Martin spun round. Tricia was in the doorway, unshowered, undressed, and unpainted. She looked like the hags who sat on their sleeping bags and begged money in the subway at Hyde Park Corner. She looked like what she was: a smack-head.

His hands started to burn once again. He dug his nails into his palms. Tricia had been the single cause of his every difficulty for the last twenty years. And now she was the cause of his downfall.

He said, “God damn it. God damn it. You!” And he plunged across the room. He grabbed her by the hair and managed to ram her head against the door jamb before the cops were on him. “Stupid cunt!” he shouted as they dragged him off her. And then to the police, “All right. All right” as he shook off their hold on him. “Call your asshole boss. Tell him I'm ready to deal.”

Chapter 25

t was nearly midday before Simon St. James was able to give his time to the Derbyshire post-mortem reports that Lynley had sent him via Barbara Havers. He wasn't sure what he was supposed to be looking for. The examination of the Maiden girl appeared in order. The conclusion of epidural haematoma was consistent with the blow to her skull. That it had been administered by a right-handed person attacking her from above was consistent with the hypothesis that she'd been running and had tripped—or been tackled—in her flight across the moor in the darkness. Apart from the blow to her head and the scrapes and contusions one would expect to find after a rough fall on uneven ground, there was nothing on her body that suggested anything curious. Unless, of course, one wanted to consider the extraordinary number of holes she'd had pierced in everything from her eyebrows to her genitals as a point of interest. And that hardly seemed a reasonable route to go when driving needles through various body parts had long ago become one of the relatively few acts of defiance left to a generation of young people whose parents had already engaged in them all.

From his reading of the Maiden report, it seemed to St. James that all the bases had been covered: from the time, cause, and mechanism of death to the evidence—or lack thereof—of a struggle. X-rays and photographs had been duly taken, and the body had been examined from top to bottom. The various organs had been studied, removed, and commented upon. Samples of body fluids had been sent to toxicology for their findings. At the end of the report, the opinion was stated briefly and clearly: The girl had died as the result of a blow to the head.

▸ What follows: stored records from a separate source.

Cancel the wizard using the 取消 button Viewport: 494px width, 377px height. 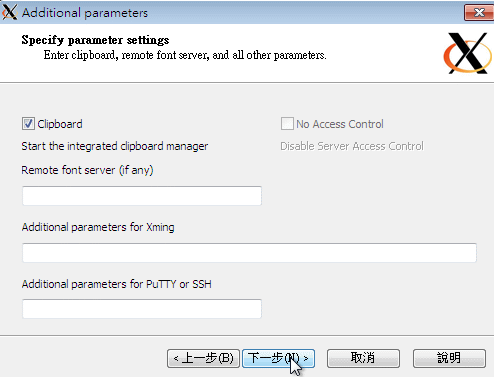pos(363,358)
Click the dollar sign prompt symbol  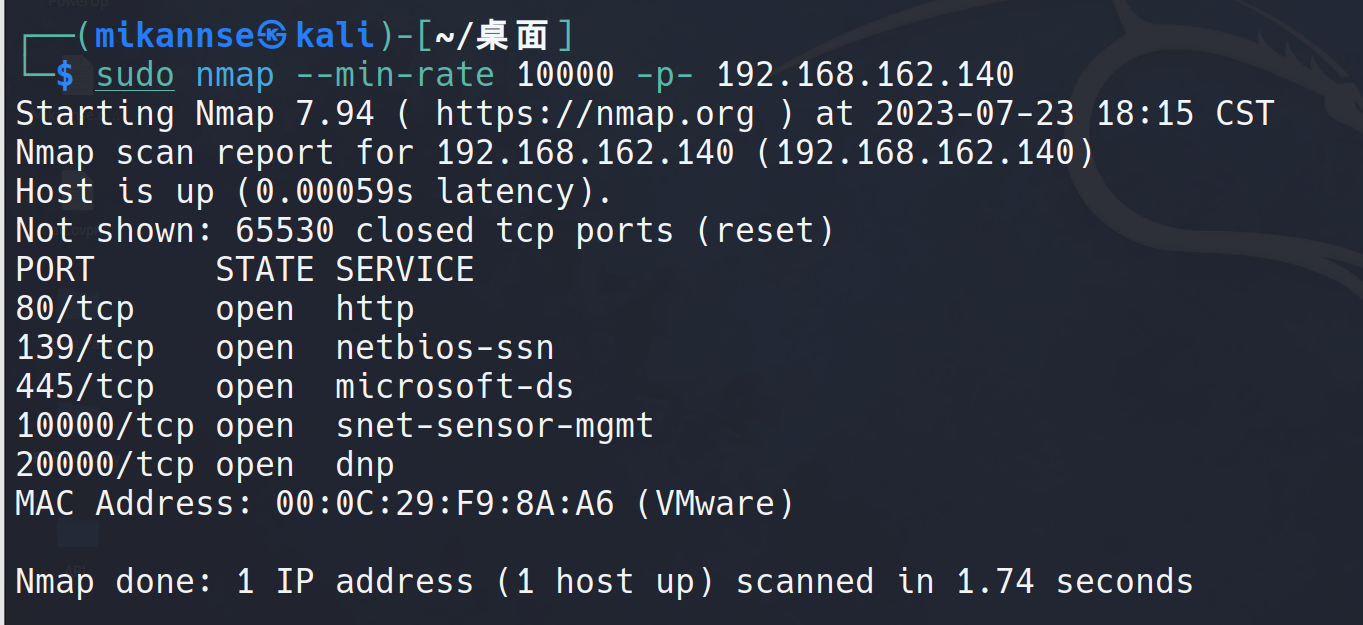65,75
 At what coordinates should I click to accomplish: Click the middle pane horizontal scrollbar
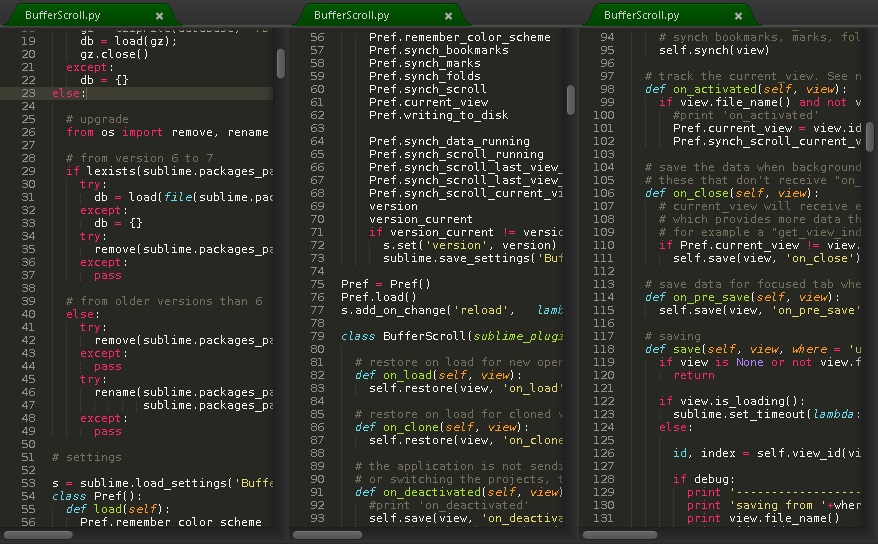coord(328,535)
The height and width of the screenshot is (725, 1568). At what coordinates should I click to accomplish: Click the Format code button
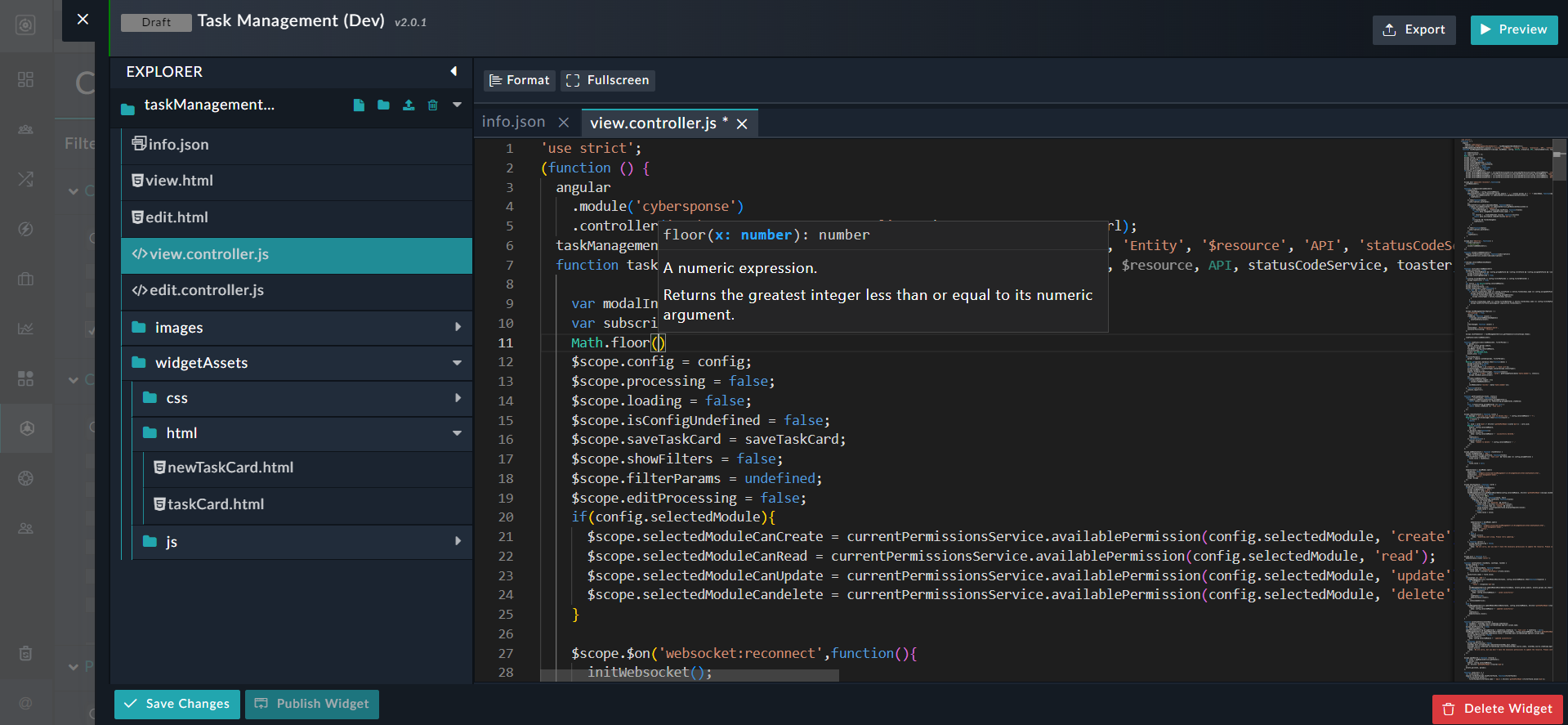pos(520,80)
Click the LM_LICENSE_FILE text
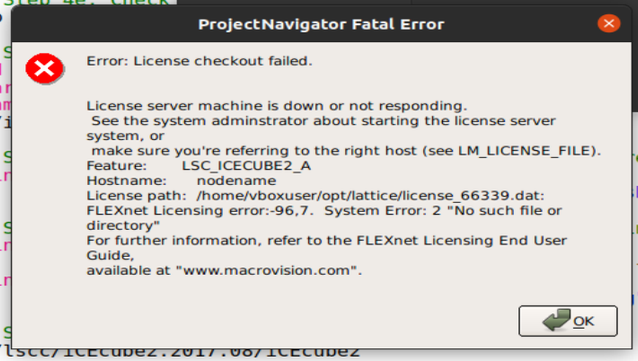The width and height of the screenshot is (638, 361). (x=525, y=151)
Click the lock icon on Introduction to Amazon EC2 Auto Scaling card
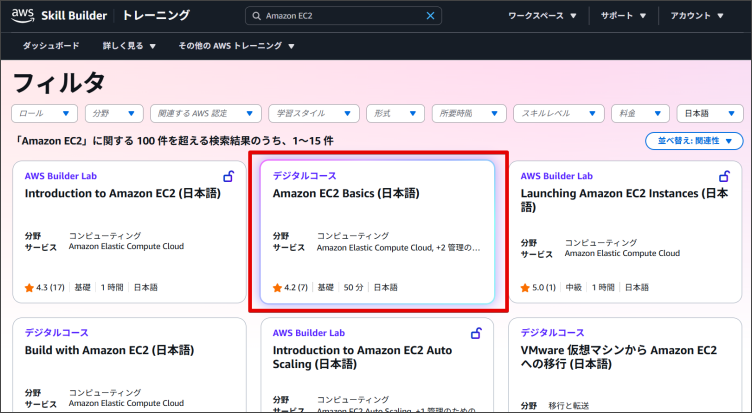Image resolution: width=752 pixels, height=413 pixels. pos(477,333)
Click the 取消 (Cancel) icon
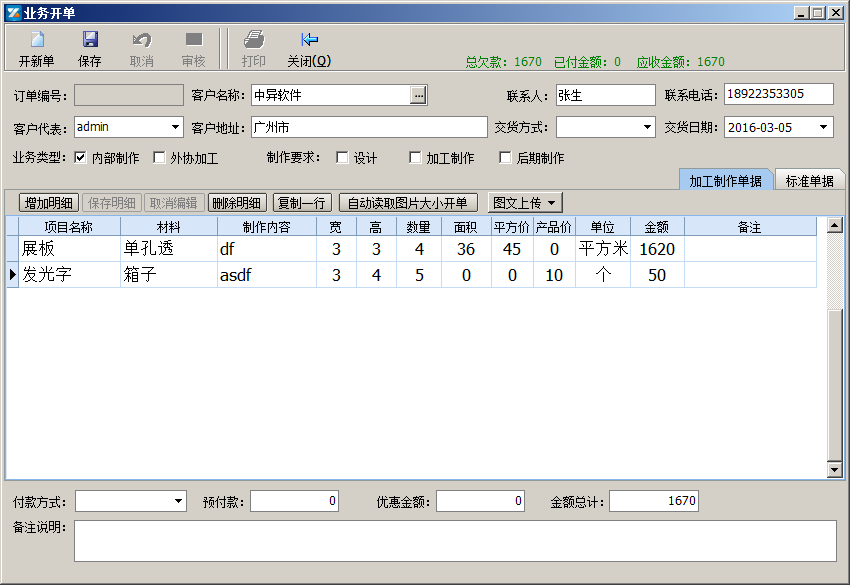This screenshot has width=850, height=585. 141,47
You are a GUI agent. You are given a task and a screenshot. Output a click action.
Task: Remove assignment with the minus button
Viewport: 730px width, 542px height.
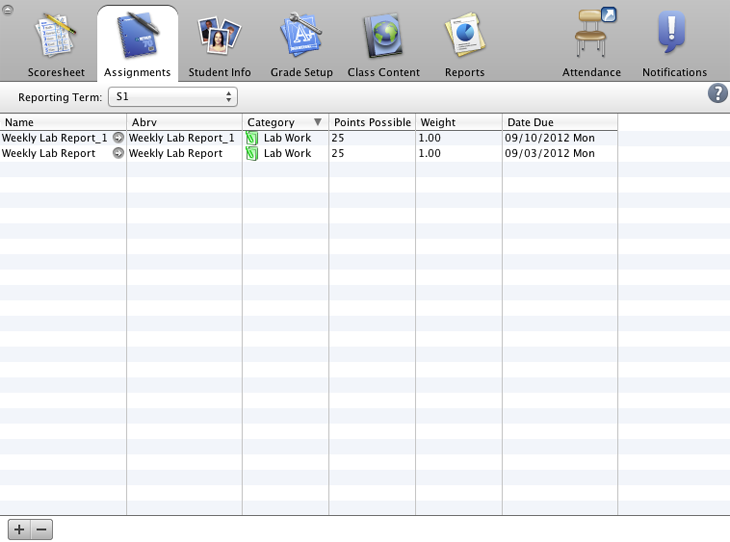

St. James went through the findings once more to make sure he hadn't missed any pertinent detail. Then he turned to the second report and immersed himself in the death of Terence Cole.

Lynley had phoned him with the information that one of the wounds on the boy hadn't been inflicted by the Swiss Army knife that had apparently been responsible for the others, including the fatal piercing of the femoral artery. After reading through the basic facts in the report, St. James gave a more careful scrutiny to everything related to this particular wound. He noted its size, its position on the body, and the marking left on the bone beneath it. He stared at the words and then walked contemplatively to the window of his lab, where he watched as Peach rolled blissfully below him in a patch of garden sunlight, exposing her furry dachshund belly to the twelve o'clock heat.

The Swiss Army knife, he knew, had been found in a grit dispenser. Why hadn't the secondary weapon been left in the same place? Why cache one weapon but not the other? Those questions, of course, belonged in the realm of the case detectives and not the scientists, but he believed they needed to be asked nonetheless.